The allegations have yet to be proven in court.
Aceto and Litwin did not immediately respond to messages sent to their social media accounts.
Paul could not be reached for comment.
LinkedIn shows Aceto, who served as the president and chief executive of Tangerine bank, is now the president of the Mortgage Alliance. He was terminated with cause from CannTrust in July 2019.
Litwin, who resigned from CannTrust in March, is listed as president of the Forum Financial Corp. on a LinkedIn profile.
The OSC and RCMP worked with the Integrated Market Enforcement Team, a RCMP-led unit focused on capital markets fraud.
“This matter demonstrates how the OSC’s quasi-criminal team, working closely with policing partners, is evolving to focus on more complex cases involving senior level market participants, in addition to fraudsters and repeat offenders,” Jeff Kehoe, the OSC’s director of enforcement, said in a release.
The charges come after CannTrust Holdings Inc. started staging a comeback in December 2020 awith the reintroduction of its two recreational brands, Liiv and Synr.g, to the Canadian market this month.
As part of the comeback, CannTrust’s new chief executive Greg Guyatt said at the time the company would focus first on Ontario, Alberta and British Columbia. Once CannTrust establishes a consistent supply of cannabis in those provinces, he said the company will expand to other markets and introduce new products in 2021.
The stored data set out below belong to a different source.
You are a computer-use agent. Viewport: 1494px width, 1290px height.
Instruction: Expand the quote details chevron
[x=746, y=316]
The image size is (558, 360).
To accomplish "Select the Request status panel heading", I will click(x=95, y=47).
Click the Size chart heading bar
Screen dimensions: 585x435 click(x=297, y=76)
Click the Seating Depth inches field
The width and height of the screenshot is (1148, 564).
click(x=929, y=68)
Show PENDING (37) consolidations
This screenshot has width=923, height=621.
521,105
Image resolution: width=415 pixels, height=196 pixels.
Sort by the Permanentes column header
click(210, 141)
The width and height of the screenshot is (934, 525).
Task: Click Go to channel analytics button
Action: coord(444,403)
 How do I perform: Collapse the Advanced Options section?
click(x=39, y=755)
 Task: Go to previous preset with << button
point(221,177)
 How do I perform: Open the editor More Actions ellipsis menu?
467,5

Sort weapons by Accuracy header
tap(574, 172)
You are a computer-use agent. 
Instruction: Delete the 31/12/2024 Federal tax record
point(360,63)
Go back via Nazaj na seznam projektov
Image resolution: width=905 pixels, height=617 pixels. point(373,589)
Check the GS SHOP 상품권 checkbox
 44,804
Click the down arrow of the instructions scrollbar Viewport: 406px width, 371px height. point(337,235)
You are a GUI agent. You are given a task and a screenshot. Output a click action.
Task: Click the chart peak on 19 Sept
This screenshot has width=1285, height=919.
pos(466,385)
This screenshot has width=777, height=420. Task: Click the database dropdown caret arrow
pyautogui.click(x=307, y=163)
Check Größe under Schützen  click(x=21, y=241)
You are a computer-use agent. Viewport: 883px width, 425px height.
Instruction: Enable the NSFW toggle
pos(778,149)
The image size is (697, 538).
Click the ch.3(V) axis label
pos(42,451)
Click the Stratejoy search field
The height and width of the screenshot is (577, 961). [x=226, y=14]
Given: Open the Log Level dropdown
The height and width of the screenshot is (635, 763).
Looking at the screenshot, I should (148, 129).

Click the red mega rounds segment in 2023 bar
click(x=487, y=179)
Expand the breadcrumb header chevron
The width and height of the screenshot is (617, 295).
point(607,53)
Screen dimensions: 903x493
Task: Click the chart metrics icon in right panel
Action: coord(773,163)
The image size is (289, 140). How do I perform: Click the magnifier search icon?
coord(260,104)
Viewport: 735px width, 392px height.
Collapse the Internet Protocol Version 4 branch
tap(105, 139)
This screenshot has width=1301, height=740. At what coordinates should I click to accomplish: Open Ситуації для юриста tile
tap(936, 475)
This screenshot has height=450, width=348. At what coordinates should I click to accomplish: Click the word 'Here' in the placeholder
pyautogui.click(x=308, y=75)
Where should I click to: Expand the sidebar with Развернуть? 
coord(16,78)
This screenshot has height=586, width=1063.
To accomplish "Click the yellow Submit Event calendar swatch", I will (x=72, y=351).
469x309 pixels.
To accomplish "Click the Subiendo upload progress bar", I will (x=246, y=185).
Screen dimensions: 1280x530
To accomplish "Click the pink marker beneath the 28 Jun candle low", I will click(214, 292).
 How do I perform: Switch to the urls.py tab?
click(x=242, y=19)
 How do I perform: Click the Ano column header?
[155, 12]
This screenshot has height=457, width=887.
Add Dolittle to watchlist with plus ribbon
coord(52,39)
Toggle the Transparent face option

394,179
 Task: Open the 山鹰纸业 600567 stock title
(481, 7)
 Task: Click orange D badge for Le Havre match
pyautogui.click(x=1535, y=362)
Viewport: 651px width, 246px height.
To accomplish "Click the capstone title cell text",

He also promised CannTrust’s full line of medical products will return in the near future and that it will enter the market that has focused on edibles, vapes and topicals.
He said that troubles stemming from the unlicensed growing scandal were behind CannTrust and said the company had spent 18 months on a comprehensive remediation program focused on compliance and simplifying the business.